In any case, the recovery of these oral incunabula of Pound is a fine gift for his admirers. Though scarcely comprehensible on occasion, the ghost of Pound’s voice as he reads The Cantos has a good ring to it, a deep tone, nearly oratory, with a sober progression and a precise musical rhythm, even if quite held back. It is an intimate, meditative reading, I would say, though influenced by the example of Yeats, from whom Pound had learned as Minarelli says, how to give a reading.
On the Subject of Ezra Pound is, instead, a historical short movie, shot in 8mm, on the occasion of Pound's seventieth birthday. At that time the poet had been incarcerated for ten years.
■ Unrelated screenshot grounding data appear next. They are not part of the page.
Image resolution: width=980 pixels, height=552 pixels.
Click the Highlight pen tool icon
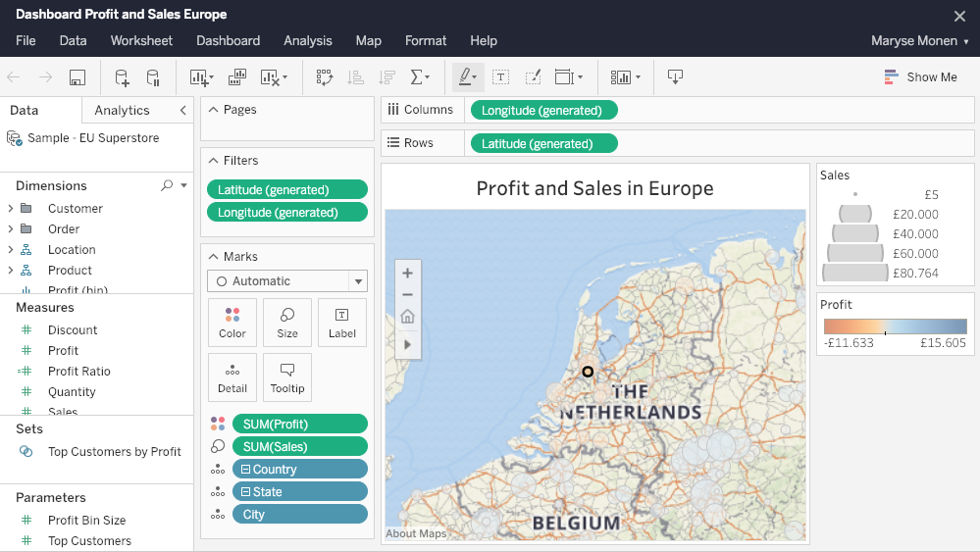click(466, 77)
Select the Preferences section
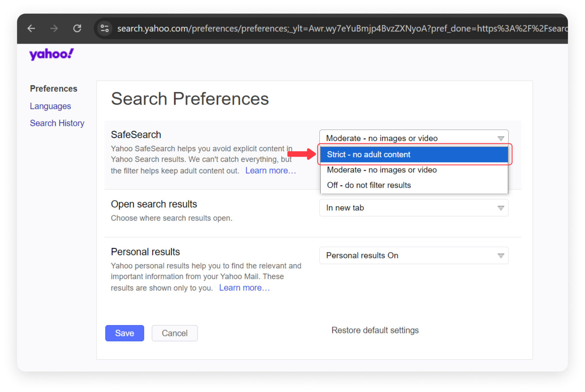585x392 pixels. pos(53,88)
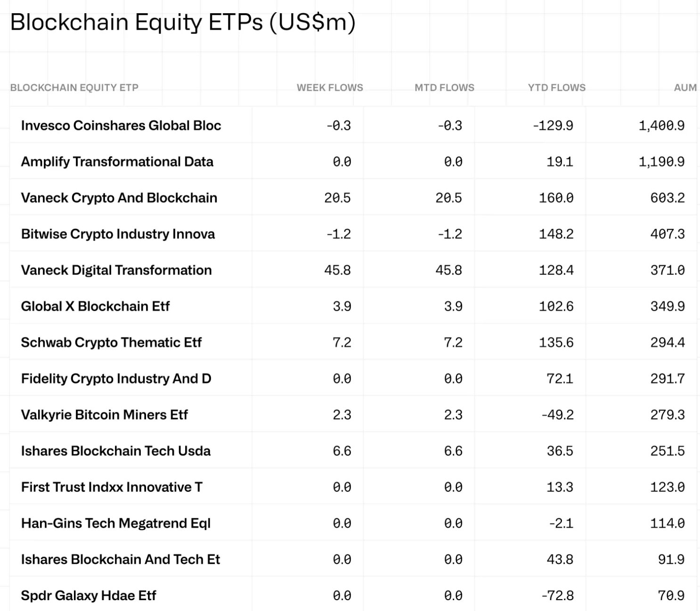Click the BLOCKCHAIN EQUITY ETP header

coord(74,88)
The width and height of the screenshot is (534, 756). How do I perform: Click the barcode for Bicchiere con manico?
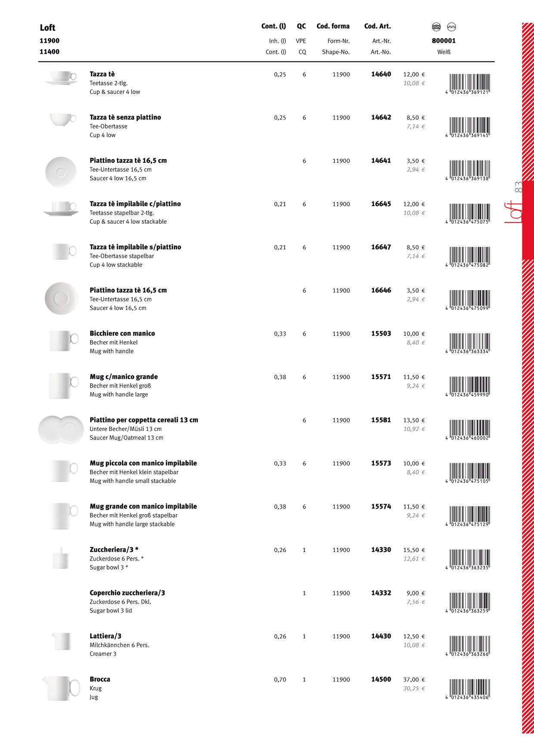tap(469, 343)
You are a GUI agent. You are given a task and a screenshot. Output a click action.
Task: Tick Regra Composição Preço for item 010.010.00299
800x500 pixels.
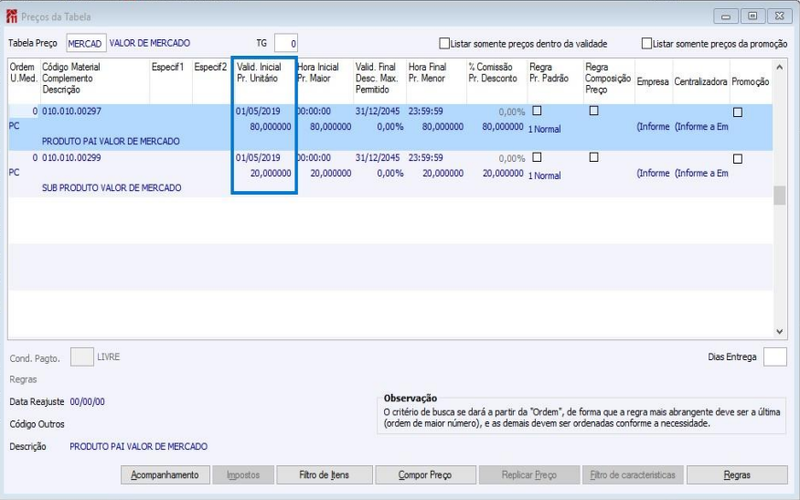[x=593, y=157]
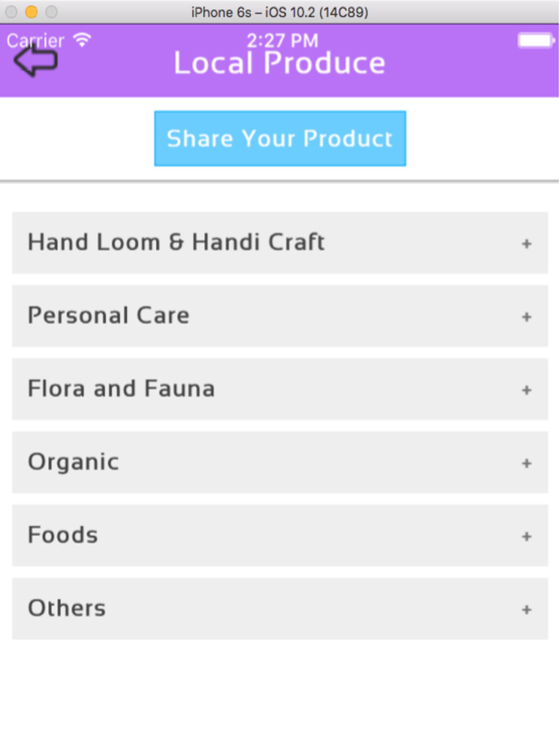
Task: Expand Hand Loom & Handi Craft plus icon
Action: [526, 244]
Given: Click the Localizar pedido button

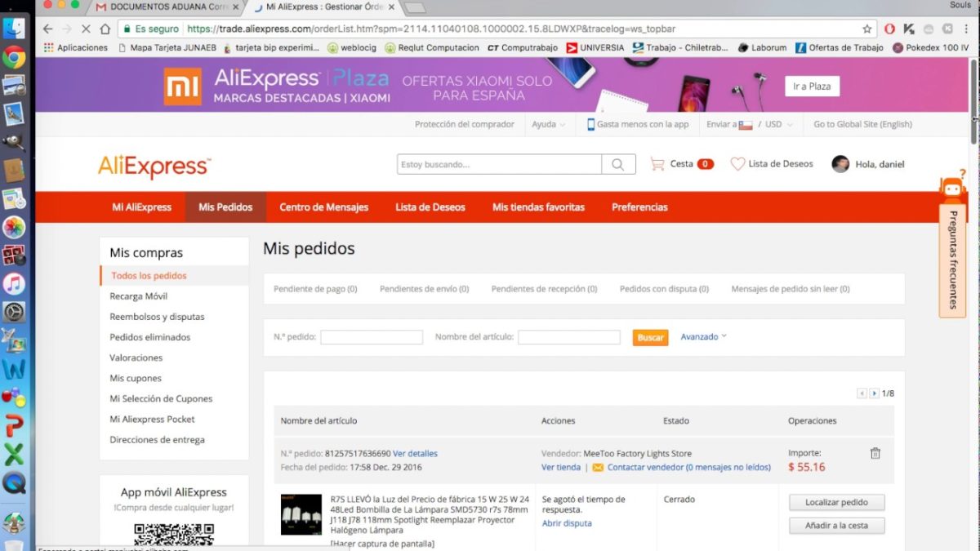Looking at the screenshot, I should point(836,502).
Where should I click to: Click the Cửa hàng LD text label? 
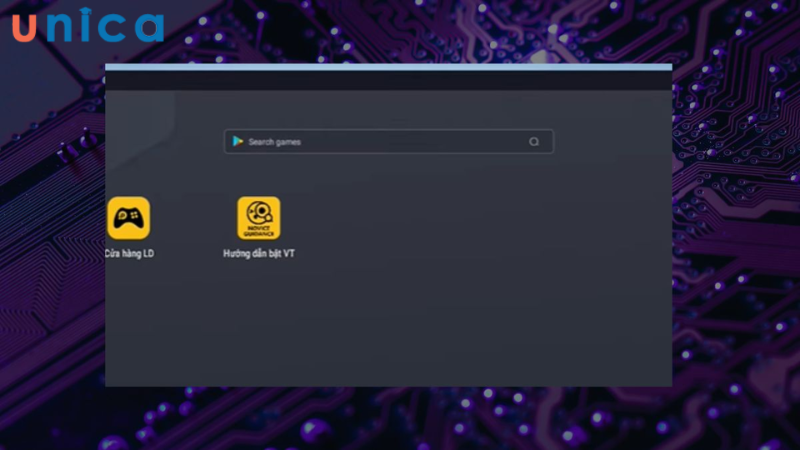tap(130, 254)
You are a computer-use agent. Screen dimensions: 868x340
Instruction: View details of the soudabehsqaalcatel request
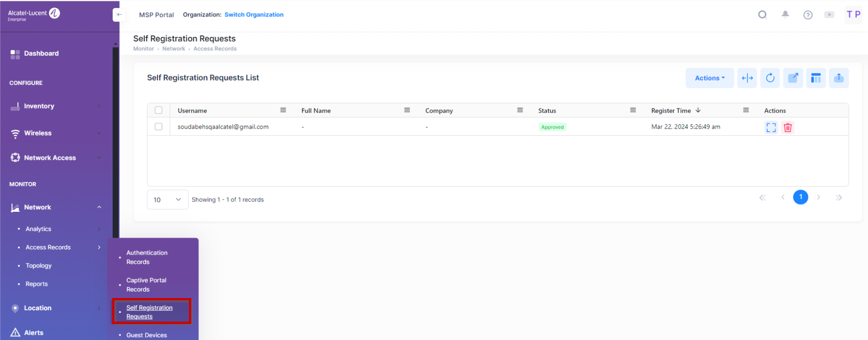[x=771, y=127]
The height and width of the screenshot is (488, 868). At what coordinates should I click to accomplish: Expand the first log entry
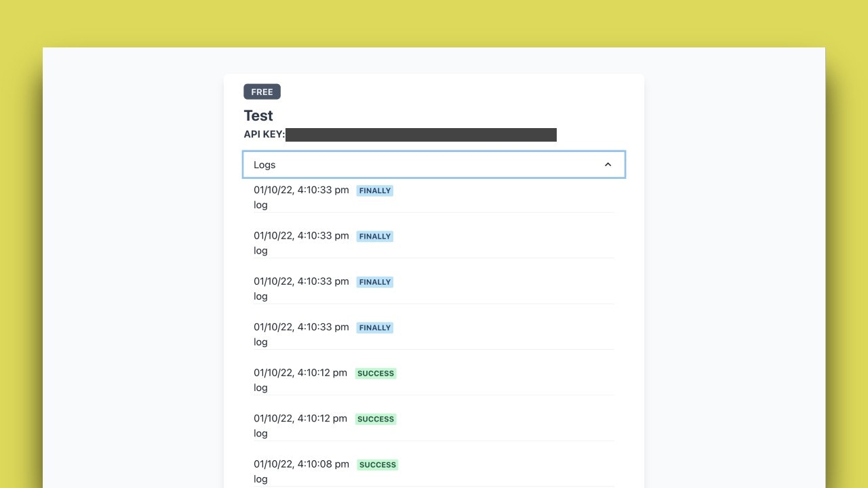pyautogui.click(x=301, y=190)
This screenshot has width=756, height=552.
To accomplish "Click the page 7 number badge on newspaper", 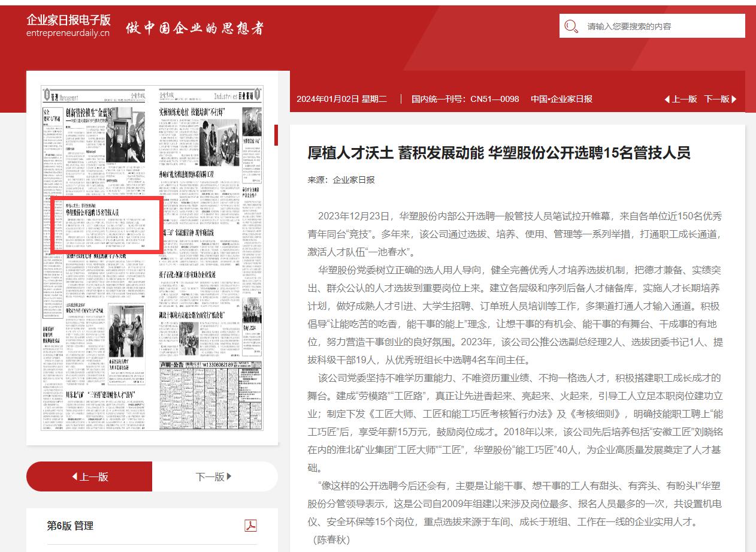I will click(257, 95).
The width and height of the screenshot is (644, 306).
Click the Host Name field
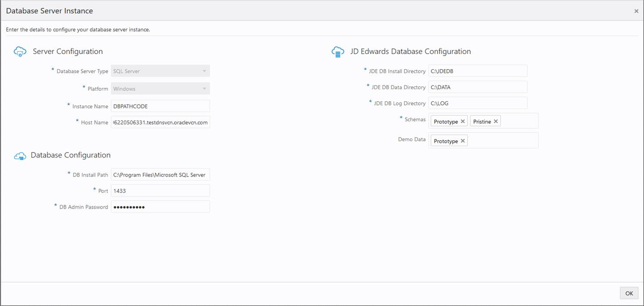(160, 122)
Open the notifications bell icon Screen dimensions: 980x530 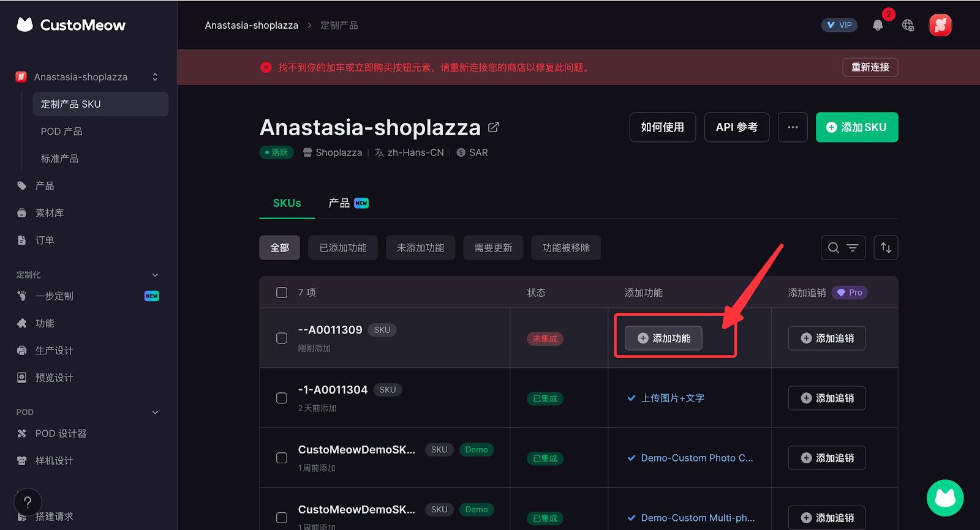point(878,25)
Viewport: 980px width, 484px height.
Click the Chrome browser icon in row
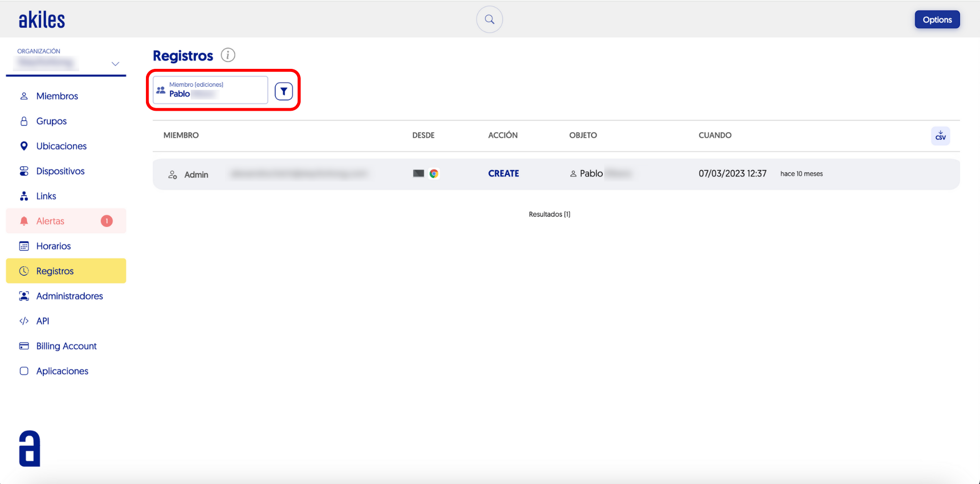[434, 174]
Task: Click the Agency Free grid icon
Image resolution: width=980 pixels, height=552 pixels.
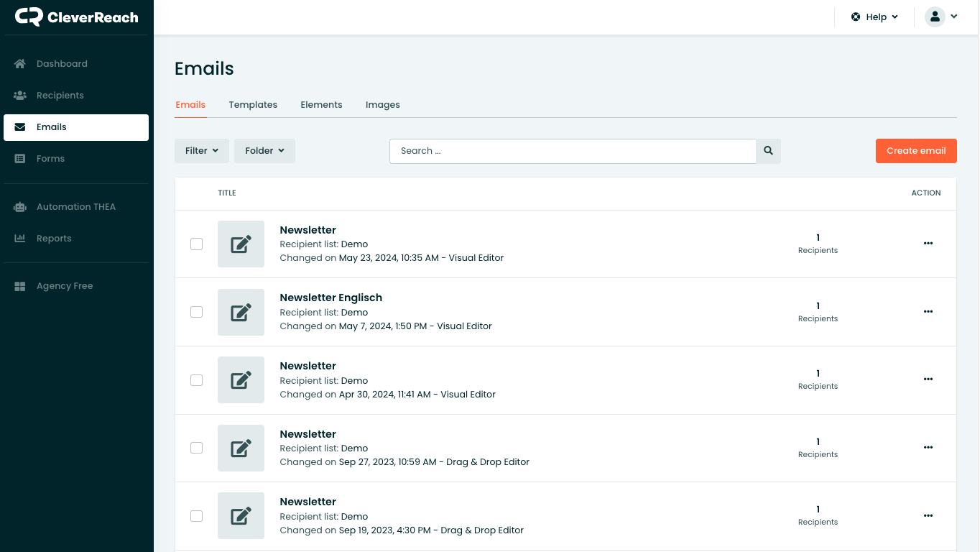Action: (20, 286)
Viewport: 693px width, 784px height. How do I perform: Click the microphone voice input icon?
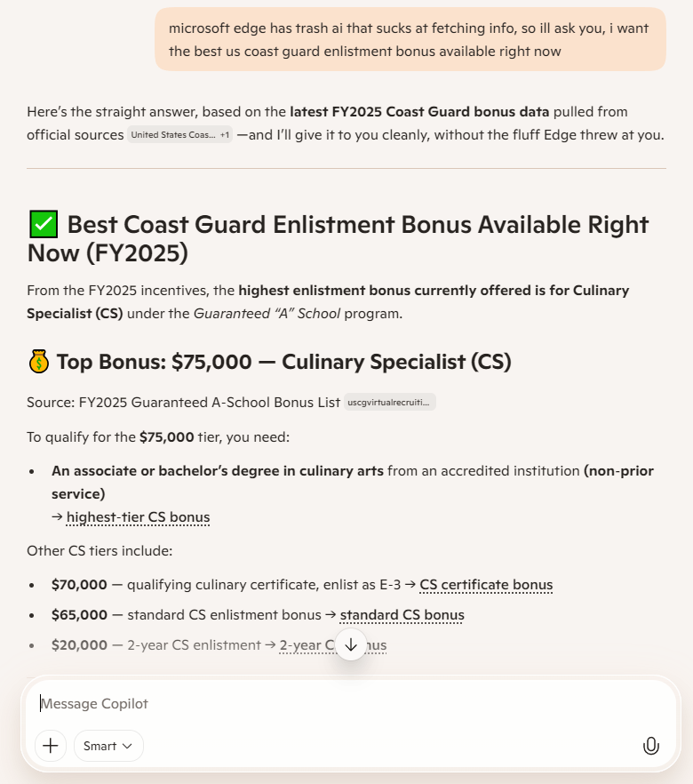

It is composed of shaky images in black and white, with quick edits that alternate between Rapallo and Brunnenburg, and captions from Pound: “Omnia, tutto che esiste è luce,” “Avere fatto in luogo di non avere fatto, questa non è vanità,” “Tenero come un terzo cielo.” (‘All that exists is light’, ‘ To have done instead of not doing, this is not vanity’, ‘Soft as un terzo cielo.’) In the flow of the film we see book covers and pages, pictures of Pound, but also of Joyce, Eliot, Faulkner and Hemingway, the beautiful head of Ezra sculpted by Gaudier-Brzeska and various verbo-visual marginalia, music scores and a painting by Capogrossi, the effigy of Dante and the apparition of an enigmatic young woman, newspaper headlines on Pound’s alleged insanity, and quotations from the men of letters who campaigned for his release. The film is not really a professional production, but can be appreciated as a poetic-visual experiment that seeks to merge thoughts and words produced in the Fascist years by the bizarre American poet. In a fleeting frame we also see, in a cemetery full of crosses and numbers, the tomb of his father, Homer Pound. The film is calibrated to the exact duration of 14’19” – equal to the second of Antonio Vivaldi’s Four Concertos – a concerto that Pound had discovered in Dresden in 1932.
The Centre of the Circle is an entirely personal book (and the book of a personality); it is both a scholarly study and an artist’s work. The result appears to me absolutely relevant.